Mean hearing improvement of 12.17dB was seen post Intratympanic Dexamethasone therapy at the end of 1 month of first injection which was statistically significant (p value <0.05) Table 6. This is comparable with other studies.

Discussion

Sudden sensorineural hearing loss (SSNHL) is a common otologic emergency, presenting mostly as an acute unilateral deafness, with an abrupt onset. It has a high rate of spontaneous recovery and it is difficult to determine the efficacy of any therapeutic intervention. Natural recovery varies from 31-65%. [1,4,8,9] Hearing recovery results vary among the therapeutic interventions as it may be related to various factors like the severity of hearing loss, the duration from onset of symptoms to treatment, the type of steroid used etc. Silverstein in 1996 introduced intratympanic steroids in the treatment of sudden SNHL [10,11] Primary intratympanic Dexona (24 mg/mL) therapy for 25 patients with sudden SNHL by Battista in 2005 showed full recovery in 8% and partial recovery in 12% patients [11] in [12] study using intratympanic Methyl prednisolone (32 mg/ mL)15.3% patients each achieved full and partial recovery. Studies by [13,14] reported that ITS in the treatment of SSHL patients are more effective at low frequencies. In our study the overall hearing gain was 12.17dB which was statistically significant (p value <0.05). 9.3% patients showed hearing gain of more than 20dB and 65% patients hearing gain was in the range of 10-20dB range. Majority of the patients who recovered were in the younger age group and patients who presented early for the treatment.

The precise mechanism through which steroids may improve hearing remains unknown. Steroids mainly act on the of inflammatory mediators, such as the tumor necrosis factor (TNF-α and NF-κB) and cytokines (interleukin 1 and 6), which is elevated in infection [15,16] thereby protecting the cochlea.
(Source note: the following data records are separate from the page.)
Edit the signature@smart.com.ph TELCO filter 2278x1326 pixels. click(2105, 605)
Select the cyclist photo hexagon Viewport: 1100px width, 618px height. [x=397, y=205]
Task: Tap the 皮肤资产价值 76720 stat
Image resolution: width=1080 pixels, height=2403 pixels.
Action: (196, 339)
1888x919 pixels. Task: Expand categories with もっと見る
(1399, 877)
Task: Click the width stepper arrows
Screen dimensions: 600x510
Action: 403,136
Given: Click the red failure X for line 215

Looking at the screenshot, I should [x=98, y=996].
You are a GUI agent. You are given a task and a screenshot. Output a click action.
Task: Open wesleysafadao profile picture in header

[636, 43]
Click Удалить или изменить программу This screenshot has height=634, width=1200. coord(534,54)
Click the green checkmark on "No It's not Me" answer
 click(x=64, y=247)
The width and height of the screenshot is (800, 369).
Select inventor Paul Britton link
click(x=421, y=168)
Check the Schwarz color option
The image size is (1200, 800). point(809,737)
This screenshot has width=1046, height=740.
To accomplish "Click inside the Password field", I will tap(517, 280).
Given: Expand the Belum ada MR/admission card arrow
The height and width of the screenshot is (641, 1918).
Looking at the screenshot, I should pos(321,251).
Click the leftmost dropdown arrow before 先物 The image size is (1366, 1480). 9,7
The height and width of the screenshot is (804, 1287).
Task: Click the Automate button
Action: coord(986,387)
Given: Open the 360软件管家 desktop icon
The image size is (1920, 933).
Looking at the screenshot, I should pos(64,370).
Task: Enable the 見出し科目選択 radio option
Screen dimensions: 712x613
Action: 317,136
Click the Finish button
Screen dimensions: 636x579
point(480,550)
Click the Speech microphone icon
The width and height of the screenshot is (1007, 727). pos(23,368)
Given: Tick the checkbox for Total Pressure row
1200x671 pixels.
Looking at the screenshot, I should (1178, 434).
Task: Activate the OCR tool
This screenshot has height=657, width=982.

It increases the cochlear blood flow [17] thereby avoiding cochlear ischemia [18], steroids regulate the protein synthesis in the inner ear [19] and the vascular stria which regulates the Na/K secretion in order to maintain endocochlear potential which is the most frequent site of injury in the SSNHL [20]. demonstrated the relation between the SSNHL pathogenesis and immunologically mediated vasculitis. The endothelial cells are thought to promote vasculitis by secreting cytokines. In Idiopathic SSNHL there is abnormal activation of endocochlear nuclear factor- κB which is a molecular transcription factor plays a key role in the normal cellular physiology and in mediating the cellular responses to a pathogenic stress like infectious, mechanical, or osmotic, with stimulation of synthesis of cytokines and alterations of homeostatic balance of the inner ear. Transient activation of this system is related to spontaneous recovery, whereas a prolonged stimulation would lead to an irreversible damage of cochlear cells leading to atrophy of Organ of [21]. Due to a multiple treatment protocols, a variable rate of recovery, and a high rate of spontaneous recovery, wellcontrolled clinical trials and standard criteria of hearing recovery are required to document the real efficacy of ITS.

Conclusion

It is suggested that intratympanic steroids are equivalent to systemic steroid therapy as initial treatment for SSHL. In patients with contraindications against the use of systemic steroid, Intra tympanic dexona may be considered as valuable therapeutic option.